Lejos de su identidad original como instrumento de curación, los medicamentos se han transformado en uno de los bienes económicos más agresivos y pujantes. La salud es percibida hoy como una “cadena de suministro mundial” y, como sucede desde hace una década con la industria alimenticia, la racionalidad financiera que anima estas cadenas no está en condiciones (porque ni se lo propone) de garantizar el acceso de las poblaciones pobres a las medicinas necesarias, debido a su escasez en los servicios públicos y a sus elevados precios en el sector privado. En la medida en que las políticas estatales se han sumado a la impronta de derramar medicamentos de forma compulsiva, allí donde soluciones estructurales podrían operar como remedio antes que aparezca la enfermedad, el papel de lo sanitario ha sido reformulado quizás de manera irreversible.
Los cuestionamientos más severos surgen de los suburbios informes de la microbiótica. Las multitudes bacterianas están en pie de guerra y han decidido conquistar el poder de inmunizarse frente a los antibióticos. Indignados frente al mal uso de estos medicamentos, debido al exceso de prescripciones médicas y a su masiva utilización en la cría de carnes para la ingesta humana, los microorganismos están desarrollando una sorprendente habilidad para mutar de forma acelerada. La Organización Mundial de la Salud considera que las llamadas “bacterias asesinas” representan ya una importante amenaza global. A partir de un estudio difundido este año bajo el título “Resistencia a los antibióticos: informe mundial sobre la vigilancia”, un alto funcionario de la entidad dijo: “si no tomamos medidas importantes para mejorar la prevención de las infecciones y no cambiamos nuestra forma de producir, prescribir y utilizar los antibióticos, el mundo sufrirá una pérdida progresiva de estos bienes de salud pública mundial cuyas repercusiones serán devastadoras”. El mismo doctor, el japonés Keiji Fukuda, agregó: “el mundo está abocado a una era post-antibióticos en la que infecciones comunes y lesiones menores que han sido tratables durante decenios volverán a ser potencialmente mortales”.
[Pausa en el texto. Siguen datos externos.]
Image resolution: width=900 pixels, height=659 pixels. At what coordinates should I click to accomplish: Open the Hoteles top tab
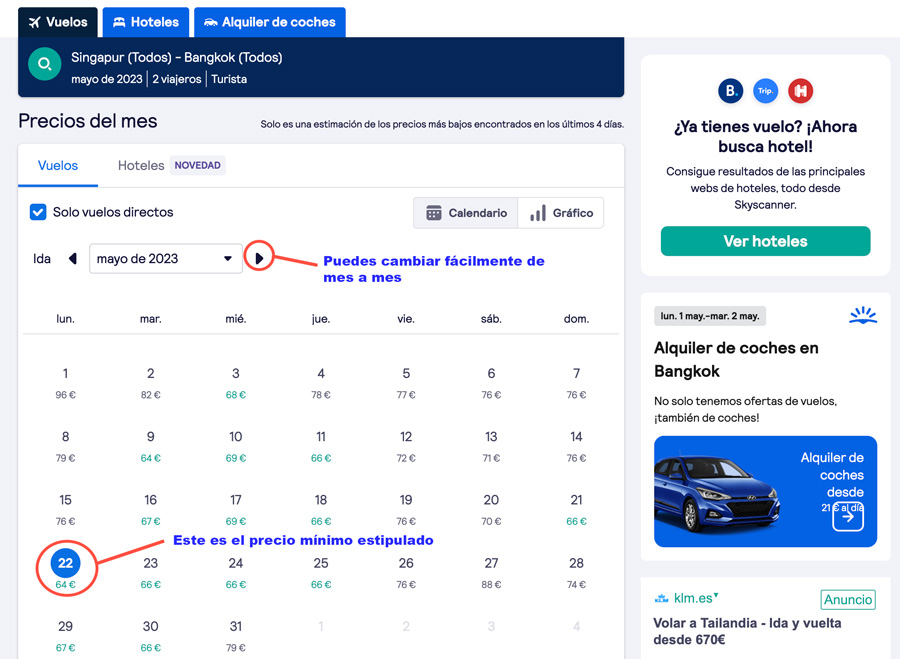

Lejos del tono apocalíptico de los celadores del cuerpo humano, la industria farmacéutica se esmera en el desarrollo de un nicho clave, el de las píldoras para la mente. Es la consagración de la utopía narcótica. Pastas para todas y todos, en virtud de una incesante búsqueda del sentirse bien. Para trasponer los márgenes del rendimiento individual. Y para diseñar una tabla química de flotación, que nos permita surfear los deshilachados pantanos del ser social. La captura de la atención, la conquista del sueño y el combate contra la depresión, son los objetivos estratégicos de esta máquina delirante que ansía alcanzar, a corto plazo, la quimera de la disponibilidad total: intelecto vegetal.
Diciembre es nuestro mes de la saturación. Apoteosis del consumo festivo, masivo, a veces salvaje. Diciembre es el tiempo de la crisis, de su latencia. Diciembre es la amenaza de una desconexión. Y de múltiples apagones. Diciembre es la inminencia de un electrón perdido, que salta por los aires, para anunciar el arribo de un nuevo ciclo, ¿una repetición sin diferencia?